After five months of hearings, the Mediator's appeal trial ended Thursday, June 8 in Paris, after a final day of pleadings during which representatives of the Servier laboratory and its lawyers repeated that it had acted " in good faith ".
"We never wanted to deceive anyone," hammered the group's representative, Isabelle Tupinon-Mathieu, for her last words on the stand, assuring the victims of her "deepest regrets".
"I didn't understand fast enough," then lamented the group's former number two, Jean-Philippe Seta, his voice charged with emotion. “I want to repeat to the victims and their families (…) that there was never the will, the intentionality” to conceal the dangers of the Mediator, he added. The group's lawyers had previously pleaded for release, claiming that the laboratory would never have "knowingly marketed a dangerous drug in full knowledge of the facts". The decision will be made on December 20.
Marketed in 1976 as an adjunct to antidiabetic treatments, but often improperly prescribed as an appetite suppressant until it was banned in 2009, the Mediator has caused serious cardiovascular effects in thousands of patients. He is held responsible for hundreds of deaths. At first instance, in March 2021, the second French pharmaceutical company was fined 2.7 million euros.

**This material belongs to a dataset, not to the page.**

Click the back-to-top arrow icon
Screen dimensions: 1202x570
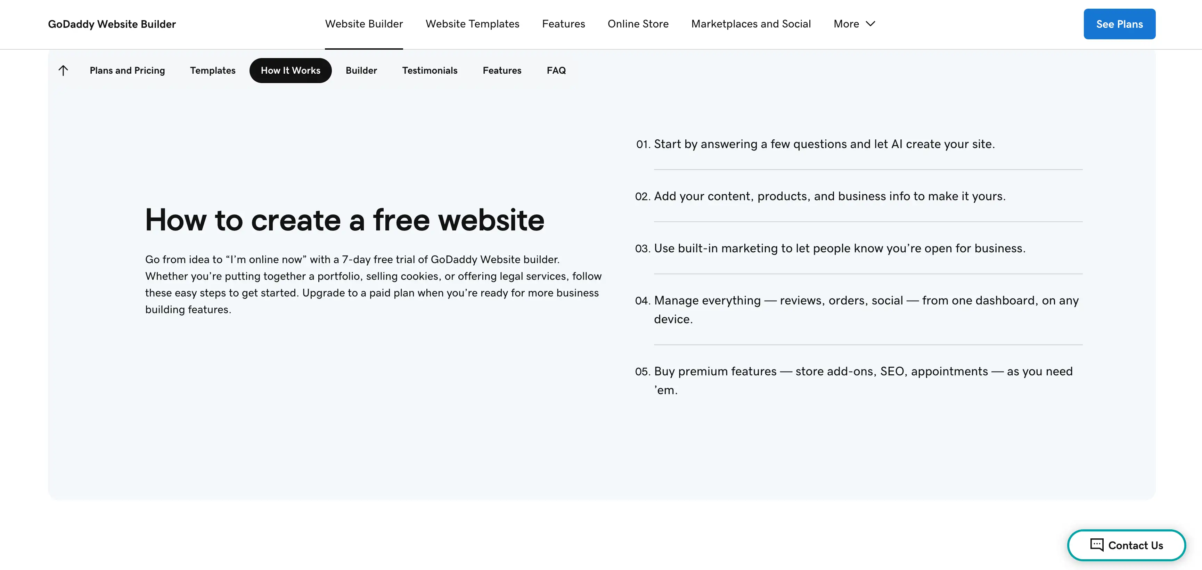pyautogui.click(x=63, y=70)
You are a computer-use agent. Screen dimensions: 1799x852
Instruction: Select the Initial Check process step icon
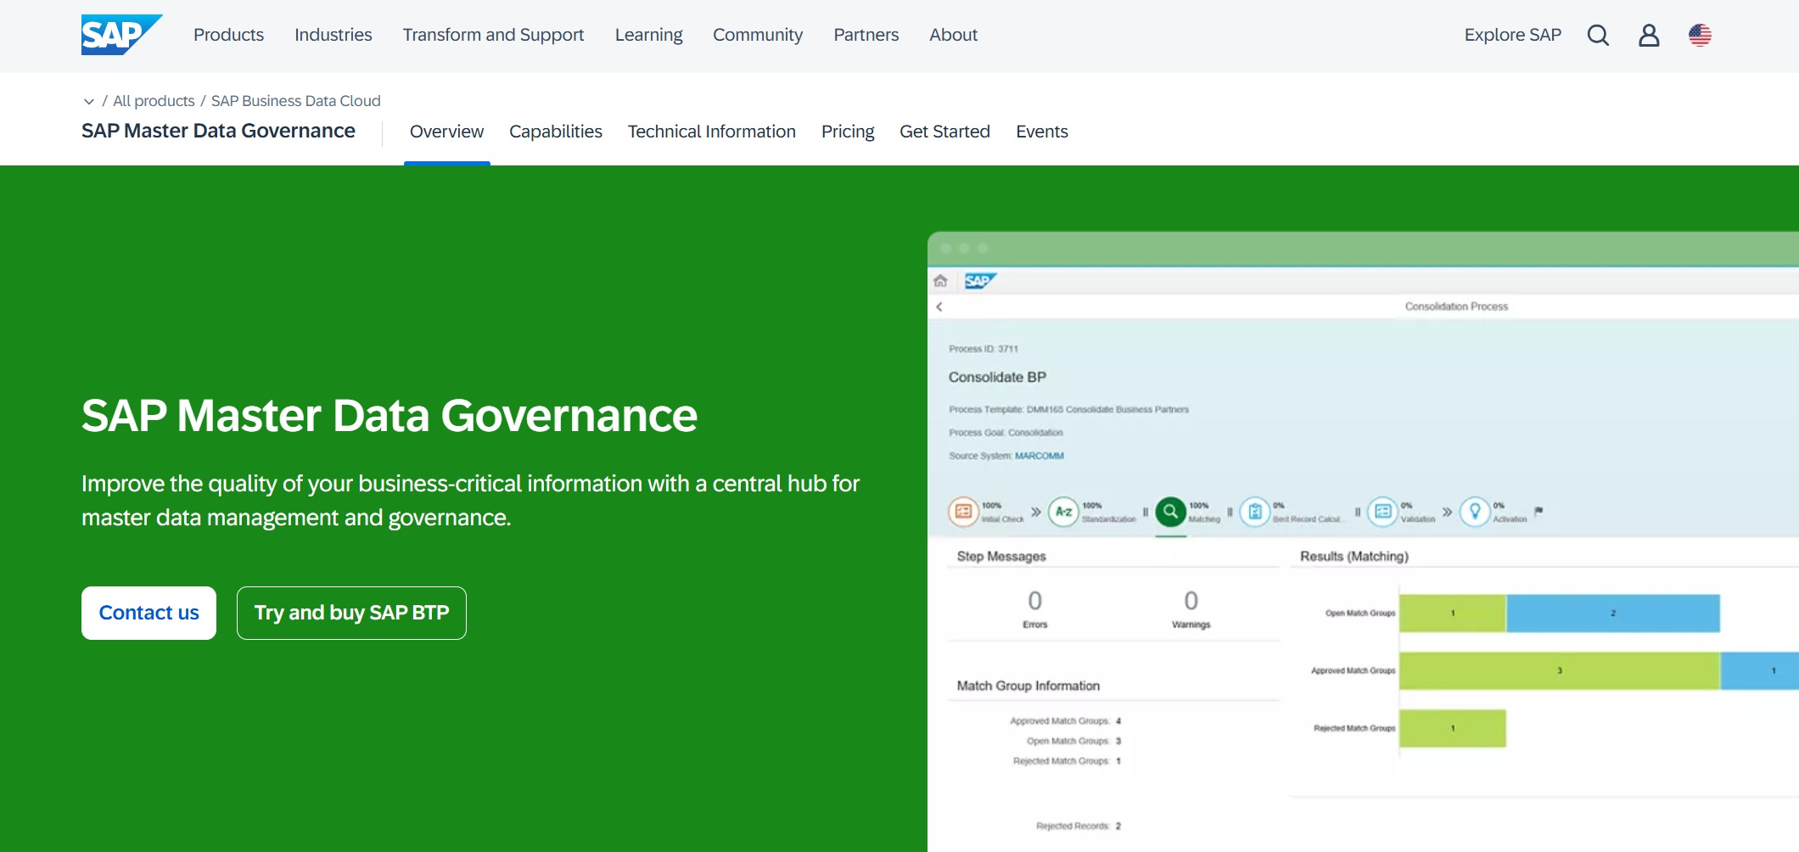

The criminal court had found him guilty of "aggravated deception" and "manslaughter and involuntary injury", but had acquitted him of the offense of fraud and declared prescribed that of "undue obtaining of marketing authorization. market ".
Last week, the public prosecutor's office claimed against Servier the payment of nearly 200 million euros: a fine of 13.5 million euros and the "confiscation of the profit" linked to the drug, i.e. up to 182 million euros. euros according to his calculations.
François De Castro, one of Servier's lawyers, castigated a "severity (...) totally out of step with the reality of the case", accusing the prosecution of a "misunderstanding" of the latter.
On Wednesday, her colleague Nathalie Carrère said she was "shocked" by the words "of rare violence" from the public prosecutor. She had regretted a search for "sensationalism" in the use of the word "poisoning" - criminal qualification - and the designation of laboratories as "executioners".
Throughout the trial, Servier has admitted to having made "an error in assessing the risk" related to the Mediator, but denies any "concealment" and any "intentional element", necessary to characterize deception. "There has never been a conscience to expose patients to a risk", assured Wednesday Etienne Kowalski, another lawyer of the group.
According to him, in view of the scientific knowledge at the time, "the risk-benefit balance of the Mediator remained favorable until 2009, and the continuation on the market was justified". As for the precautionary principle invoked by the public prosecutor, it "has not yet known any consecration in criminal law", underlined Mr. Kowalski, believing that an offense could not be based on a "hypothetical risk". The defense also requested confirmation of the acquittal for fraud.
Health insurance, other small social security funds and several mutuals are claiming nearly 570 million euros from Servier, believing that they have reimbursed millions of boxes of Mediator on the basis of "fraudulent maneuvers".
But for the defense, Servier cannot be held responsible for damage to these organizations, because the decision to reimburse a drug depends on a ministerial decree. However, the health authorities had as much, if not "more, information than the people I represent today," said De Castro.
In his argument, the lawyer also worked to rehabilitate the founder of the laboratories, Jacques Servier, who died in 2014, claiming that he was "not a man of money", while the prosecution and the parties civilians explain the maintenance of the Mediator on the market by "the greed". At the same time, he claimed that Servier no longer had "much in common" with the era of Jacques Servier, lamenting the "demonization" suffered, according to him, by the group.